When I was a grad student, we were conducting a clinical trial of Imipramine vs 
Xanex in the treatment of severe depression.  The study was
conducted on an inpatient research unit in the hospital.  The patients lived 
there and I noticed that they would sit in the day room in
the evenings and discuss their treatment.  Although the medications were 
assigned randomly and the researchers did not know the assignment,
the patients with dry mouth and constipation knew they were taking the 
medications.  Those given placebo knew this because they did not suffer
constipation and dry mouth (the anticholinergic side effects).  The patients 
knew which treatment they were receiving and they communicated
this to the investigators because the investigators constantly monitored the 
side effects.  The constant monitoring of side effects
unblinds the study.

This happens in every clinical trial of psychotropic medications.

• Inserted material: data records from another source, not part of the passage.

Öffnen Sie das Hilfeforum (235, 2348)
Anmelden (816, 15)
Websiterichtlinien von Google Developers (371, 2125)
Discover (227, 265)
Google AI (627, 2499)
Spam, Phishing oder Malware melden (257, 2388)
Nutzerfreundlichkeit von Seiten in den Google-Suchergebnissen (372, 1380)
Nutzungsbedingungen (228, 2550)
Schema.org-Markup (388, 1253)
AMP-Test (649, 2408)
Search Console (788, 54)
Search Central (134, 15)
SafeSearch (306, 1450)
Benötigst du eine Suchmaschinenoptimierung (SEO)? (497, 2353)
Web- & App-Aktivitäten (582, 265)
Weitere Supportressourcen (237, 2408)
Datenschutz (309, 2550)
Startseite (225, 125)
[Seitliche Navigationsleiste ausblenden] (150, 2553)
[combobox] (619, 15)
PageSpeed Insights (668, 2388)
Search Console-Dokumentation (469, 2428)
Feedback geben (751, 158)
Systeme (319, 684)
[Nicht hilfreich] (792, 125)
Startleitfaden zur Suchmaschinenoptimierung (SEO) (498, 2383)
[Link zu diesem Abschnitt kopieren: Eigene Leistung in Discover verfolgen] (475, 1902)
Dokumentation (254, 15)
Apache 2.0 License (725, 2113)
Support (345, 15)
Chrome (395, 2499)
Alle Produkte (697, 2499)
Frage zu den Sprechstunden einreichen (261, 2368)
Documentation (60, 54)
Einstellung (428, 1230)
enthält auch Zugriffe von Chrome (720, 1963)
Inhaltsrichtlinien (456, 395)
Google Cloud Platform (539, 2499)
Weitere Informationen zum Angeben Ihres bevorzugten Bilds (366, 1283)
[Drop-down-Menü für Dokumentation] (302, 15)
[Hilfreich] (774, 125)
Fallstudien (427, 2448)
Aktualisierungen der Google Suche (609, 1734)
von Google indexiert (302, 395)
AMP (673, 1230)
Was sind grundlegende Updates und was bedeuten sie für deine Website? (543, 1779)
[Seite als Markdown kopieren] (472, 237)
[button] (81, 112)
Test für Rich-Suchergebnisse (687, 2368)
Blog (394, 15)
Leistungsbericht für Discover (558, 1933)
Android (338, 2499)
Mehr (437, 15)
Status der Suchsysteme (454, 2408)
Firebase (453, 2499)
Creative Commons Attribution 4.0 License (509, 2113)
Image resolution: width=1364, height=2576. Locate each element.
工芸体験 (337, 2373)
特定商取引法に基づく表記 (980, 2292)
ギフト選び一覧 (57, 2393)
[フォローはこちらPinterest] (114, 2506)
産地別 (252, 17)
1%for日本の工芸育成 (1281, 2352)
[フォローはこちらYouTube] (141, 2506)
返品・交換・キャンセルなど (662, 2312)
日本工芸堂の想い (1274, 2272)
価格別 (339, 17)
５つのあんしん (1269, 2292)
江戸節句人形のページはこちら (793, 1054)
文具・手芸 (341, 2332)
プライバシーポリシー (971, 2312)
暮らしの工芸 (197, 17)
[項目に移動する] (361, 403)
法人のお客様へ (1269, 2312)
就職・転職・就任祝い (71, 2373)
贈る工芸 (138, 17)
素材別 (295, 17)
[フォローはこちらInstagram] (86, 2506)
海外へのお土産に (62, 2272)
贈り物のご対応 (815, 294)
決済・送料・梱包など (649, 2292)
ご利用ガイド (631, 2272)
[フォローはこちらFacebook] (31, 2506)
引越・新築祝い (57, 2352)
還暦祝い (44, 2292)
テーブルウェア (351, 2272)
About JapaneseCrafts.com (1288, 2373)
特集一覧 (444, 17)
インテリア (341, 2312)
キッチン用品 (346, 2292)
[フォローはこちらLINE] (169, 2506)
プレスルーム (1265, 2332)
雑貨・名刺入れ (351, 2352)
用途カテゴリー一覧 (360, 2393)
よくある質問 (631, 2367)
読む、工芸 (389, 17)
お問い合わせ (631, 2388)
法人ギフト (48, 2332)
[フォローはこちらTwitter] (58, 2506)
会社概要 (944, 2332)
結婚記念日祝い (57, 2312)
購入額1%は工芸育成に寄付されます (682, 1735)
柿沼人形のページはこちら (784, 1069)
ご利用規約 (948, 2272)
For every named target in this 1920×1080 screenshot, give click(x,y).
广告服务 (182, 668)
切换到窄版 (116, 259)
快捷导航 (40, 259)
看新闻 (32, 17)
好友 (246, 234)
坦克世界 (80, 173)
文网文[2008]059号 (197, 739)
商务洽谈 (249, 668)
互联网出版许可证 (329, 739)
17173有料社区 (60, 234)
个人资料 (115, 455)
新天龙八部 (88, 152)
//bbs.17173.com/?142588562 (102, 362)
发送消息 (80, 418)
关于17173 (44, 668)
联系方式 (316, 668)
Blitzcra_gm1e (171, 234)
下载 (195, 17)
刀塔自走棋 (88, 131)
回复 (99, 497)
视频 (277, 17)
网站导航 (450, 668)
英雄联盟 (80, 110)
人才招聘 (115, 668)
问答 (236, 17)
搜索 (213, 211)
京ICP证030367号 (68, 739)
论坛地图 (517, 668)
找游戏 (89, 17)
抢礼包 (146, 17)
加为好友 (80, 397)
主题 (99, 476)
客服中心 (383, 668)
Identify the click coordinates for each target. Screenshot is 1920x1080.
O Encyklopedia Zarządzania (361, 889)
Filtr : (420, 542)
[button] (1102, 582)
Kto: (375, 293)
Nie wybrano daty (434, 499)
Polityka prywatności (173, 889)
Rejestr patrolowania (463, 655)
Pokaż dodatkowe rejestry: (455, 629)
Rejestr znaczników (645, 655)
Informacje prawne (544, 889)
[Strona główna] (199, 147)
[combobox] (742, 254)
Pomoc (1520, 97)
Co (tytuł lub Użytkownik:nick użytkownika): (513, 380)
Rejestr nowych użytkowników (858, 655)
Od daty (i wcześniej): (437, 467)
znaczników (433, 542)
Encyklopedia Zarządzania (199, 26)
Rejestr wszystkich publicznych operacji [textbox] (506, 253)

This problem is even more obvious in every clinical trial of psychotherapy.  
All these studies are invalid.

I could explain why they are invalidated by referring to the gigantic 
literature on expectation biases.

Since all the dependent measures involve a judgement by the patient or the 
investigator that the disorder got better or worse, they are
all influenced by the expectation bias that the treatment worked.  I think many 
subjects want to help the researchers and they endorse
small positive changes on the dependent measures.  The people who get placebo 
behave consistent with this because they know they never
got treatment.

All the investigators have to do is anonymously survey the subjects.  The 
results will blow their minds.  To my knowledge, this obvious,
simple assessment has never been made.

Now you may be able to understand why the treatment effect size today for 
antidepressants is the same as the placebo effect for some
studies in the past - its all noise.

Mike Williams

______________________________________________________

Hi Mike:

This is a very interesting point but I am not sure that I follow
the argument completely.  Please expand your argument, dotting
the 'i's and crossing the 't's.

Ken

On 9/12/2011 3:00 AM, Mike Wiliams wrote:


Clinical Psychology psychotherapy and psychotropic medication
therapies will never have sufficient empirical support simply
because the
subjects are never blind to the treatment condition.

*************************
All the


investigators are doing is training the subjects to endorse
change on the
dependent measures.

**************************
That's why the meta-analyses conclude that


any therapy is effective. I have never seen an analysis that
addressed this research problem. It's similar to the obesity
researchers who never notice that their entire field is based on
the dieting behavior of young women.